**Exercise aim**
Transcribe the entries below without alteration.

Dataset entries:
+ + + + +

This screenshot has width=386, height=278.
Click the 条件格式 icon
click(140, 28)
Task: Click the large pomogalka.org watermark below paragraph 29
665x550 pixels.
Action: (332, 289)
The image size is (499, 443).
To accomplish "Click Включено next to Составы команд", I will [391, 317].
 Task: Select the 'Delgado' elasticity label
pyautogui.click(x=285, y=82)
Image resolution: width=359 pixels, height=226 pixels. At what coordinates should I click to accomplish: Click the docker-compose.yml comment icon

+ + + + +

**Reply to the task**
This screenshot has width=386, height=278.
Click the 条件格式 icon
click(140, 28)
Task: Click the large pomogalka.org watermark below paragraph 29
665x550 pixels.
Action: (332, 289)
The image size is (499, 443).
To accomplish "Click Включено next to Составы команд", I will [391, 317].
 Task: Select the 'Delgado' elasticity label
pyautogui.click(x=285, y=82)
Image resolution: width=359 pixels, height=226 pixels. At what coordinates should I click to accomplish: Click the docker-compose.yml comment icon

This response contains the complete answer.